It took a few weeks of work, but Emmett eventually had a working prototype in place. He used part of the UEFI standard to achieve dependency inversion, hand coded his test doubles, ported a crude C unit test framework, and built a basic transport protocol over a serial connection to get the results back to the Windows workstation or CI server which had the build toolchain orchestrating the effort.

I have heard engineers in far less technically challenging contexts developing in an imperative language provide all kinds of reasons as to why automated unit testing isn’t technically possible. Don’t believe them. Emmett achieved automated unit testing working way down in the primordial ooze of a complex half-instantiated circuit board in a context without any useful pre-built unit test tooling.

BIOS Team Count Increases

In order to keep the initial adoption scope manageable only those working on support for the newest Intel chipset and reference board design were originally included. Anyone working on bug fixes and other minor work related to the older production Intel chipsets continued to work within the legacy organizational design. Said another way, the BIOS component boundary only included the newest prototype Intel chipset.

Since each major Intel release involved a separate AMI codebase, this strategy worked fairly well. By the time the work related to the legacy Intel chipsets tapered off, the first three BIOS Scrum teams had largely jelled.

As additional San Francisco BIOS developers became available, and so we formed two new teams working off of the single combined BIOS Component Backlog. Each new team was allowed to influence and ratify the various cross-team artifacts to help ensure their full engagement and commitment to the process. I don’t recall, but I’m sure I ran anyone who still needed it through agile overview training as part of this effort.

As we rolled in the two new BIOS Scrum teams, we effectively expanded the BIOS component boundary at the same time to include all generations of the Intel chipset.

BIOS Component Boundary Expanded

At the top of the MCS system is the Modular Compute System Administrator (MCSA) which is responsible for administering the entirety of the MCS infrastructure. When the system administrator at a customer of MCS interacts with MCS, it is typically the MCSA they are interacting with.

Some of the enhancements in the MCS BIOS code required making small changes in the MCSA. Less commonly changes would also have to be made within the firmware running on a low power node controller running on each node.

Initially the BIOS teams would collaborate with a few of the more senior MCSA developers for any cross-cutting functionality. The BIOS Scrum teams often found coordinating their work with the MCSA developers challenging. The MCSA developers were suffering under all the normal delivery pressures inherent in a waterfall managed project.

Had it been politically viable to start with a broader expanded BIOS component boundary which aligned with a natural Requirement Area of the overall MCS product to begin with none of the coordination issues above would have existed.

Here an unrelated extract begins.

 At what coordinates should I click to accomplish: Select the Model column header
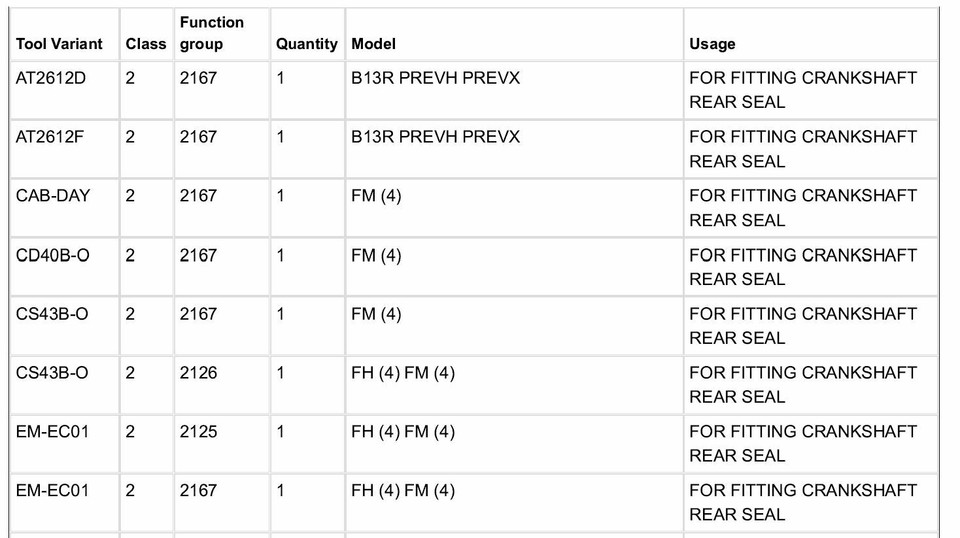pos(373,44)
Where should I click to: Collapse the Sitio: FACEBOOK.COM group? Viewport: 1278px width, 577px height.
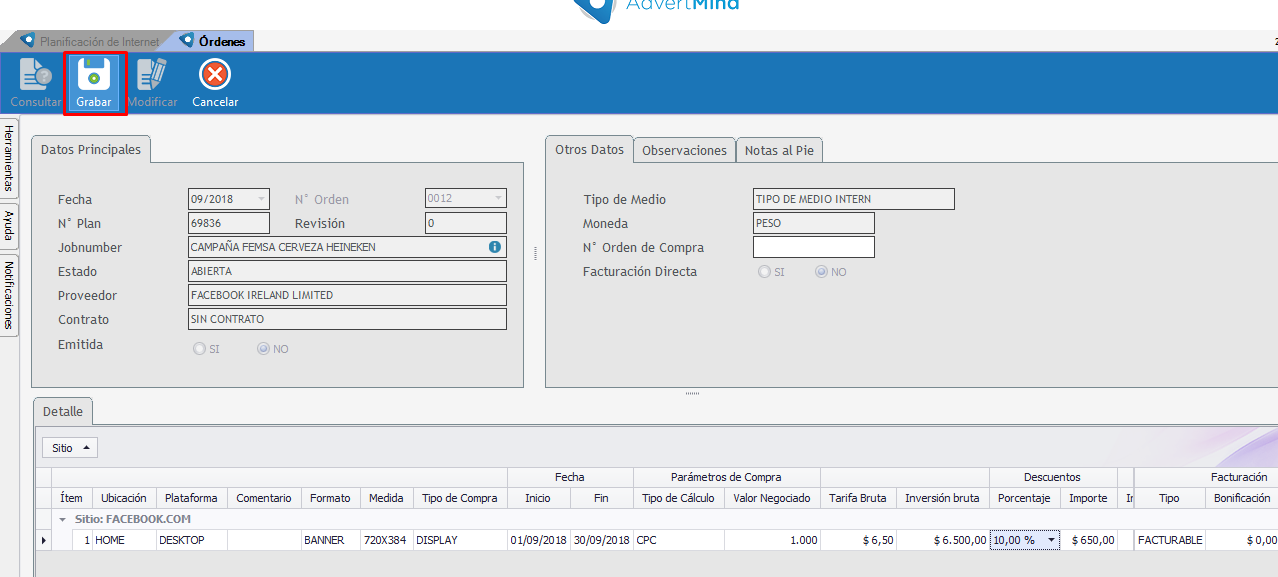pyautogui.click(x=63, y=520)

In consideration of the political situation the obvious solution was for the MCS BIOS developers to slowly develop the expertise to make MCSA changes themselves. As the BIOS Scrum teams matured, this need became increasingly obvious to many of the BIOS Scrum teams. I also tended to encourage them in this direction.

Through a variety of conversations we were able to get buy-in from a small handful of engineers who worked within MCSA, and from another set who worked within the node controller firmware. The agreement was to have them help guide the BIOS Scrum teams in identifying when a cross-cutting change would be simple enough the BIOS Scrum could make the change themselves. The BIOS Scrum team would then do the work and have the relevant expert outside the BIOS team perform code review.

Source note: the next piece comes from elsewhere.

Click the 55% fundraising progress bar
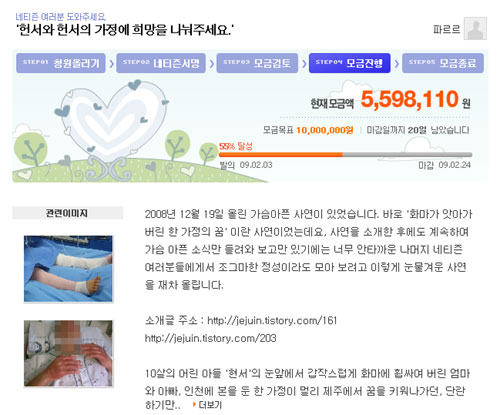 click(345, 155)
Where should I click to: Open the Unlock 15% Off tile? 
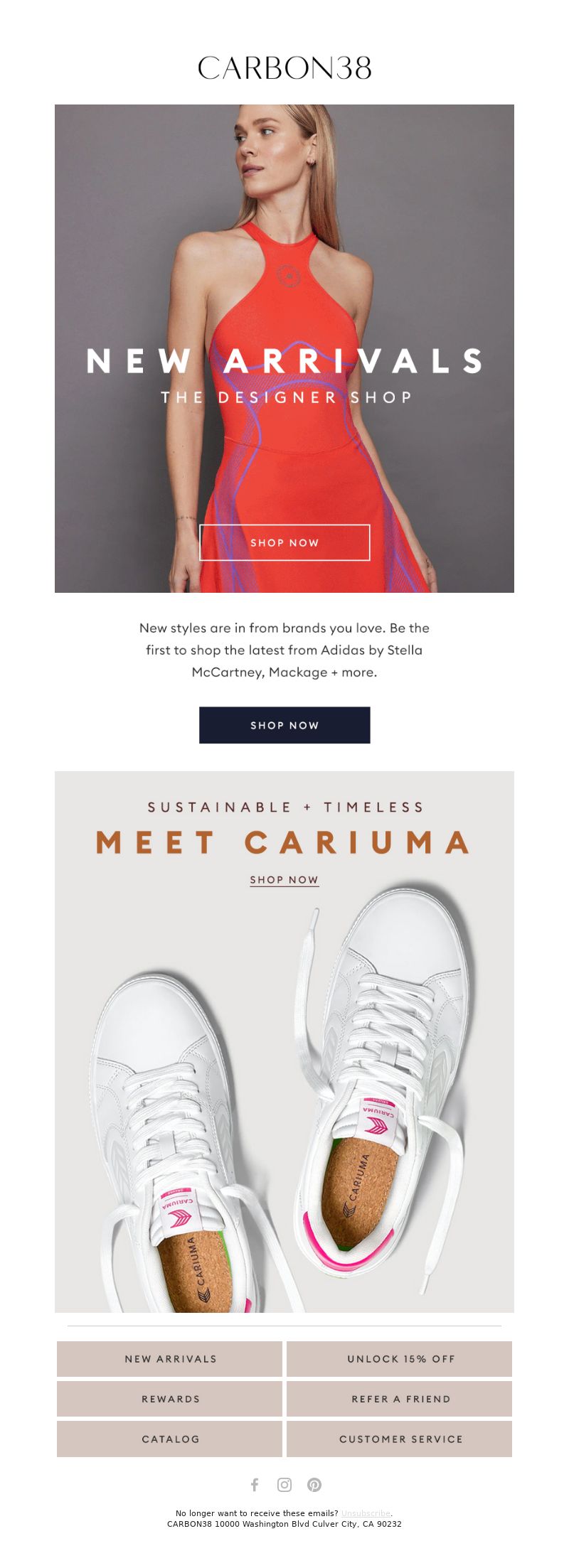400,1358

The San Francisco BIOS developers had been successfully collaborating with many of the San Francisco MCSA developers for years. From the perspective of the key MCSA team leads and architects, anything the BIOS teams could do to take care of some of the MCSA/BIOS integration work was seen as a welcome reprieve. So the fact the Software VP was passively aggressively working to maintain the status quo turned out not to be a significant issue in practice. As long as the MCSA/BIOS integration work got done, no one in senior management cared how it happened.

The Node Controller developers reported up through the same director who had been involved in helping to establish the diagnostic team. So there were no significant political challenges dealing with cross-training the BIOS teams to make small changes within the Node Controller. Most of the Node Controller developers sat in the same small Portland office the Portland BIOS team did.

Mitya and I reasoned the success of this approach would grow over time. We predicted it would eventually become politically difficult not to reassign one or two MCSA experts to the BIOS group. The more the BIOS Scrum teams gained the ability to work end to end across MCS, the more natural the BIOS component boundary would become. More and more of the Product Backlog Items would become something meaningful to the MCS product management group. As that happened Mitya could transition out of being the Fake Product Owner. He could then work to further improve team dynamics and help grow effective Scrum Masters to take my place.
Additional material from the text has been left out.